Republicans Want to Harness Power of Social Media
Heading into an election year, Republicans have a message they want to share, and they’ve hired the inventor of the “ShareThis” button to help them do it.
Tim Schigel, the man behind the sideways V-shaped icon found on more than 1 million websites around the world, will lead the Republican National Committee’s digital strategy during the 2012 elections.
Schigel’s job will be to help Republicans understand “how they can use digital technology and digital marketing to transform the way they do business with the voters,” he said in an interview with Roll Call.
The gig is Schigel’s first foray into politics. And although the Cincinnati-based entrepreneur and investor describes himself as a Republican, he has cut only one political check in his life — a $500 donation to John Cranley, an Ohio Democrat who unsuccessfully challenged Republican incumbent Rep. Steve Chabot in 2006.
“I don’t have a political background, I’ve never been involved in politics,” he said. “When I was first asked I didn’t know how to deal with it. … It just came out of the blue, or rather, the red.”
Kirsten Kukowski, a press secretary for the committee, said that was exactly what the RNC was looking for — an outsider with entrepreneurial expertise.
Nathan Imperiale, the founder of NJI Media — a Web strategy firm that services House Republicans and built former Massachusetts Gov. Mitt Romney’s presidential campaign website — endorsed this idea.
“I think it’s a smart move anytime you can bring in resources that have an outside perspective and not someone who has been through the wash in a political field,” he said.
Schigel, a former director with Blue Chip Venture Co., developed ShareThis to allow users to easily share a webpage’s content through social networks such as Facebook and Twitter. Last week, the company was named one of America’s 100 Most Promising Companies by Forbes.
The hire is part of a broader effort within the GOP to beef up its online presence and reach a younger, tech-savvy community. ShareThis helps advertisers target customers and allows publishers understand what is valuable to their readers by analyzing data on who is sharing what. The committee hopes to repurpose that key technology to promote Republican candidates in 2012.
The idea is based on the notion that people are more likely to buy a product — or in this case, donate to a Republican or read campaign literature — when it is recommended by a friend.
It’s no secret that the power and agility of President Barack Obama’s massive online network caught many Republicans off-guard in the 2008 election.

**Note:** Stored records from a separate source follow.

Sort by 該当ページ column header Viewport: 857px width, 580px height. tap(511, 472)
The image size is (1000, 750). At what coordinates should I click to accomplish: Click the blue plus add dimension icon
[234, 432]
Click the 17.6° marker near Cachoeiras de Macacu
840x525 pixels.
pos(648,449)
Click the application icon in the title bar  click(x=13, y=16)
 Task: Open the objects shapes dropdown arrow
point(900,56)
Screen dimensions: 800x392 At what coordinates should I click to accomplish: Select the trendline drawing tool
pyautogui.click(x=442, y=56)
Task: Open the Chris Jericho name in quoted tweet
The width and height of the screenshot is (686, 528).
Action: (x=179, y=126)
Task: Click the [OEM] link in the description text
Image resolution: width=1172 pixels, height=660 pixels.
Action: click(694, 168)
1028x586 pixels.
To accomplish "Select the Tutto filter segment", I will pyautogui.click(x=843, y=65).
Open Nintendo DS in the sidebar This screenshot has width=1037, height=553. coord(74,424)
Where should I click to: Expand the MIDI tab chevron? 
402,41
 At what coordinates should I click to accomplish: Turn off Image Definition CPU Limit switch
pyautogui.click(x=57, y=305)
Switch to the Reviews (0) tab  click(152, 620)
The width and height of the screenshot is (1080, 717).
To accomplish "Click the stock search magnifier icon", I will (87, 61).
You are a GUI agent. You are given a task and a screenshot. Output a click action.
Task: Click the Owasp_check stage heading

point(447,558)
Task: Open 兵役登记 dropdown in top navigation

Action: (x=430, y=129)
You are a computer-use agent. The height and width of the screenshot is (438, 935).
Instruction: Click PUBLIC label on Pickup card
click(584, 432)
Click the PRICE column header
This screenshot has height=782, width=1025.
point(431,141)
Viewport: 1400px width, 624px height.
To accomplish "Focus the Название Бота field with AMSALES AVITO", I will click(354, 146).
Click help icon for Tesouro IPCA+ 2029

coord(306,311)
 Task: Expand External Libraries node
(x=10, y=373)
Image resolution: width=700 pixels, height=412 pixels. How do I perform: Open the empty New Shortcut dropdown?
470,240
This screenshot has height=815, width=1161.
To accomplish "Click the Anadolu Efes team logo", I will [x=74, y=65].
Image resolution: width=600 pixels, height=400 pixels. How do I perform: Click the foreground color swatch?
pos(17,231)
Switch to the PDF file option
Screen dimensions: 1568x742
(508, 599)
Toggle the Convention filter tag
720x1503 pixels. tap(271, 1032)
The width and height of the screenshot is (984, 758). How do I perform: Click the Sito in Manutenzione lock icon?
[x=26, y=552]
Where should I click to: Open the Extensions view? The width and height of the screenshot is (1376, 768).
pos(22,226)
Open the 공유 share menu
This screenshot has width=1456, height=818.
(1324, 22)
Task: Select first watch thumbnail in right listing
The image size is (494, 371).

GOP strategists are quick to admit that the past three years have been about shaking off a stubborn reliance on more traditional campaign tactics.
“It has been a long time since they have had folks on their digital team that have been real powerhouses in the online world,” said Imperiale, who as a House staffer launched the new media department at the House Republican Conference. “They recognized that they were far behind, and they are now running to catch up.”
In recent years, House Republicans have emerged as the party’s most adventurous in the social media department, introducing programs such as “YouCut,” which allows supporters to identify which government programs to eliminate through a floor vote every week the House is in session.
Earlier this year, a study conducted by the University of Michigan’s College of Engineering found that Republican candidates and their tea party supporters used Twitter more effectively than their Democratic rivals in 2010. A Congressional Management Foundation survey of 260 Congressional staffers interviewed from October to December concluded that Democrats on Capitol Hill are starting to feel that they have fallen behind Republicans not only on Twitter, but in all forms of social media engagement.
At the same time, tea partyers have also embraced online forums set up by FreedomWorks, TheTeaParty.net and others, following in the footsteps of some of the early conservative bloggers.
“There seems to very good reception on the Republican side to want to do the same, if not more [than Democrats]” said Schigel, who started his new position late last month. “When you’re close to this stuff, you know that it changes very fast. Some of the things that you used two years ago are obsolete today.”